The LU decomposition with KLU goes much the same way as it did in CSparse. Like CHOLMOD, KLU uses a common object:

klu_l_common kcommon;
klu_l_defaults( &kcommon );
klu_l_symbolic * KS = klu_l_analyze( 15,
                                     reinterpret_cast<long*>(G->p),
                                     reinterpret_cast<long*>(G->i),
                                     &kcommon );
klu_l_numeric  * KN = klu_l_factor(  reinterpret_cast<long*>(G->p),
                                     reinterpret_cast<long*>(G->i),
                                     reinterpret_cast<double*>(G->x),
                                     KS,
                                     &kcommon );
klu_l_solve ( KS,          // Symbolic factorization
              KN,          // Numeric
              15,
              3,
              reinterpret_cast<double*>(Adense->x),
              &kcommon );

// convert to cholmod_sparse
cholmod_sparse * A = cholmod_l_dense_to_sparse( Adense, 1, cc );

Now we use SPQR to get the Q matrix:

cholmod_sparse *Q, *R;   // outputs
assert( SuiteSparseQR<double> ( SPQR_ORDERING_DEFAULT, SPQR_DEFAULT_TOL, 3, A,
                                &Q, &R, nullptr, cc ) >= 0);

Notice in this case the “thin” (15x3) Q result is directly available as a sparse matrix, a feature not offered by either Eigen or CSparse.

Aside: Implementation and Raw Loops

One place where I think Modern C++ could make a big impact in all of these libraries is in the use of standard algorithms.
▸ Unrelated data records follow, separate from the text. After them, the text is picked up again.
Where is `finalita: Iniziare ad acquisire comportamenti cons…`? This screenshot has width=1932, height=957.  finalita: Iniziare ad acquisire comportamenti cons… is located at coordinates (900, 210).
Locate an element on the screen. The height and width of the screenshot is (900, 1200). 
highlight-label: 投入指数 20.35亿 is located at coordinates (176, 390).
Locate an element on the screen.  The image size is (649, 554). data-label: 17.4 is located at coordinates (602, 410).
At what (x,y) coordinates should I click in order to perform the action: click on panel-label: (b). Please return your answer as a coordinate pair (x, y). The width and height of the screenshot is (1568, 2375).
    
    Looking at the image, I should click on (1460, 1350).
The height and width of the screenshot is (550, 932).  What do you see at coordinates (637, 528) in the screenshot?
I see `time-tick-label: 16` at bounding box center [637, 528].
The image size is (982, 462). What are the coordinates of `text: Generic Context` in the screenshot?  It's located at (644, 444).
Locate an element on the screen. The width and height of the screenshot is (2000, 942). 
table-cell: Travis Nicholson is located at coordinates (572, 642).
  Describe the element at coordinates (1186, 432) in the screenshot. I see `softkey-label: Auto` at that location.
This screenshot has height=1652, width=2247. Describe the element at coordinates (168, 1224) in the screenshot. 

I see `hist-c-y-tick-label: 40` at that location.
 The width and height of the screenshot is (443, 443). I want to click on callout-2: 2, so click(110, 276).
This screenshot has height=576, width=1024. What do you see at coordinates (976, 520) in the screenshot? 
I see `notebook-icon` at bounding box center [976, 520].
When you think about it, operations on sparse matrices come down to manipulating sorted sequences and efficiently handling containers - the bread and butter of the standard library. I suspect many of the core algorithms could be replaced with much more elegant code using <algorithm>, and with the Parallelism TS you’d have a natural upgrade path to acceleration.

Conclusions

If I were starting a new project I might find a way to re-use the architecture of a recent C++11/14 library, like Blaze, and add bindings for SuiteSparse to the back end. If a more permissive license than LGPL is needed, working to improve Eigen might be the better bet.

The full versions of the above code can be found on GitHub.